Computerized maintenance management system (CMMS)

What additional technology component should CPOs consider using to manage the non-functional requirements (reliability, availability, scalability, security, durability, and operability) of their EV charging infrastructure?

A computerized maintenance management system (CMMS) addresses these requirements. It is a work order management system for the repair and preventative maintenance of business-critical assets, including EV charging stations and the eco-system of assets around the chargers, such as lighting, canopy, battery storage etc.

A CMMS provides value in tracking supplier SLAs, the lifecycle of assets to plan for future capital asset budgets, repair and maintenance costs, and enabling a compliance task audit trail.

While a chief information officer may be concerned with the CSMS and mobile app components, the operations director and the CFO are more concerned with the data insights from the maintenance management system. The finance and operations teams may want to track the capital cost of an asset, from purchase through to the end of its lifecycle. The procurement team will want to see the history of a supplier meeting its SLAs at contract renewal date.  

With automated asset aging reports, the CFO has visibility of next year’s charger station asset replacement budget (without hours of manual spreadsheet wrangling). And the operations team, who understands that a surprise break/fix repair can be costly in downtime (and brand reputation), can use a CMMS to schedule planned preventative maintenance during non-peak operational hours, resulting in a reduction in EV charging station downtime.

Once these components are integrated, this technology stack will enable new forms of automation, data-driven business decisions and incremental innovations, all of which are essential to becoming a competitive and high-growth industry leader in EV charging networks.
· · · ·
#### Challenge 1:
In the CMMS excerpt, when can the operations team schedule planned preventative maintenance?
#### Challenge 2:
Rewrite the CMMS excerpt starting at the words "What additional technology" and ending after "battery storage etc.", with "eco-system" changed to "ecosystem".
#### Challenge 3:
Which non-functional requirements of EV charging infrastructure does the CMMS excerpt name?
· · · ·
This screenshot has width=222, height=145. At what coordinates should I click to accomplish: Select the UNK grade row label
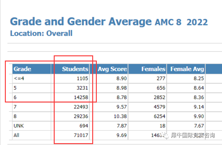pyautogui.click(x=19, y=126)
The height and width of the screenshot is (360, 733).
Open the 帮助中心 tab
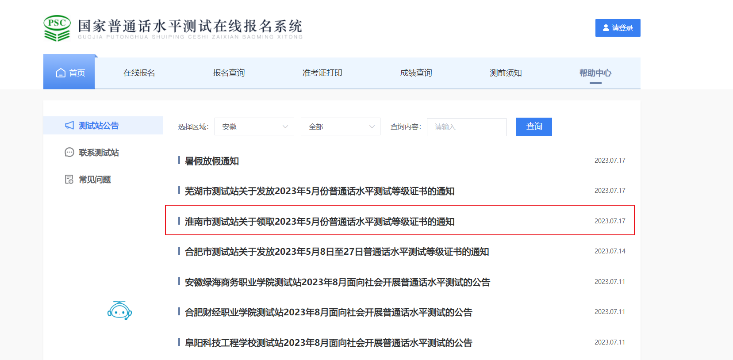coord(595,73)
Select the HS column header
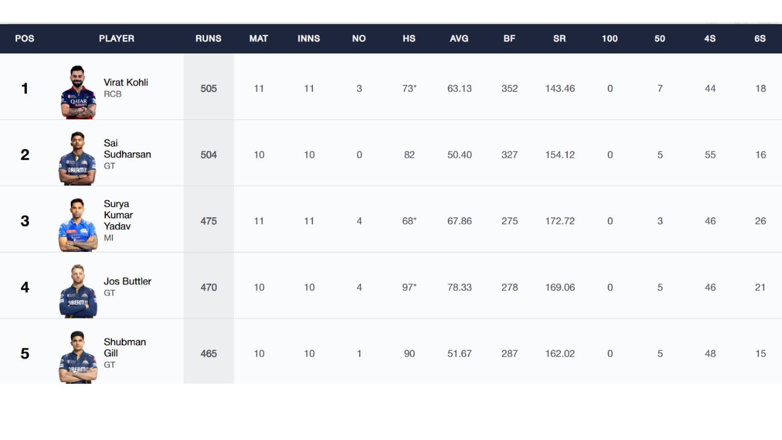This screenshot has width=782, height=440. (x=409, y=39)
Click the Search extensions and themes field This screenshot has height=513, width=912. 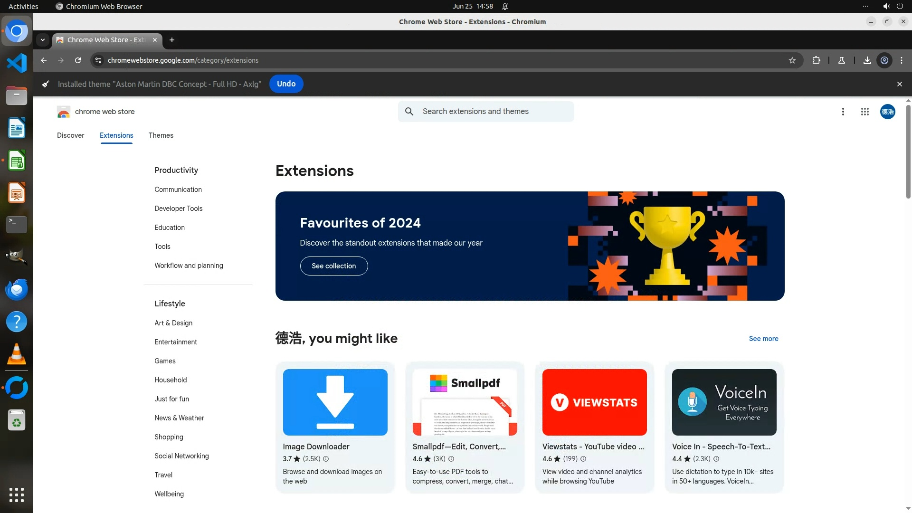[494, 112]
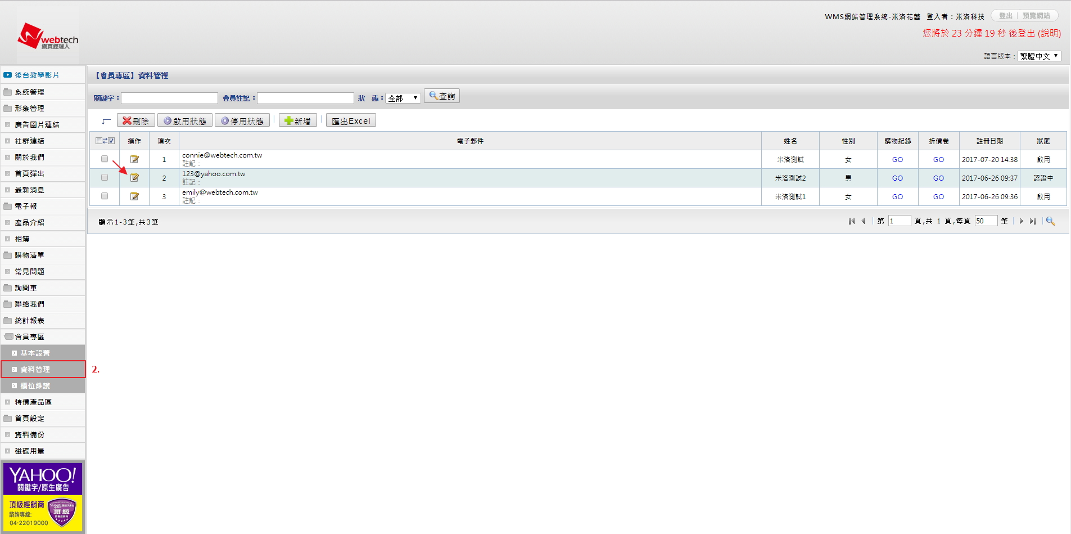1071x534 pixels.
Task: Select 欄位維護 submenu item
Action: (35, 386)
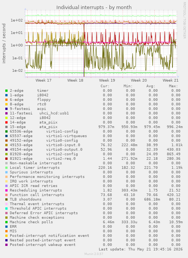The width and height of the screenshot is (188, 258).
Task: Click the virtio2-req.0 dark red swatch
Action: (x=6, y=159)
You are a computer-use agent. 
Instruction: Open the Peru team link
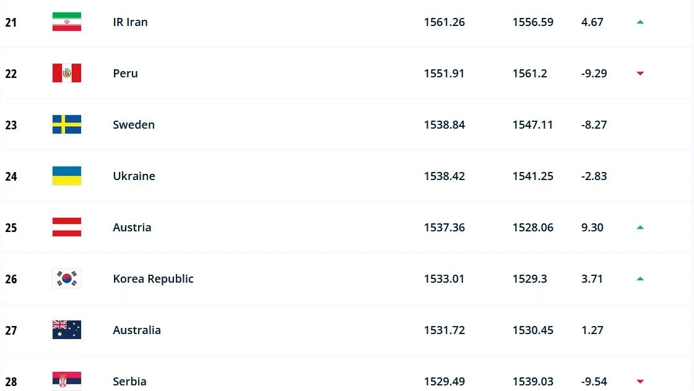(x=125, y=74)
· · · ·
#### Exercise output 1:
During non-peak operational hours.

#### Exercise output 2:
What additional technology component should CPOs consider using to manage the non-functional requirements (reliability, availability, scalability, security, durability, and operability) of their EV charging infrastructure?

A computerized maintenance management system (CMMS) addresses these requirements. It is a work order management system for the repair and preventative maintenance of business-critical assets, including EV charging stations and the ecosystem of assets around the chargers, such as lighting, canopy, battery storage etc.

#### Exercise output 3:
Reliability, availability, scalability, security, durability, and operability.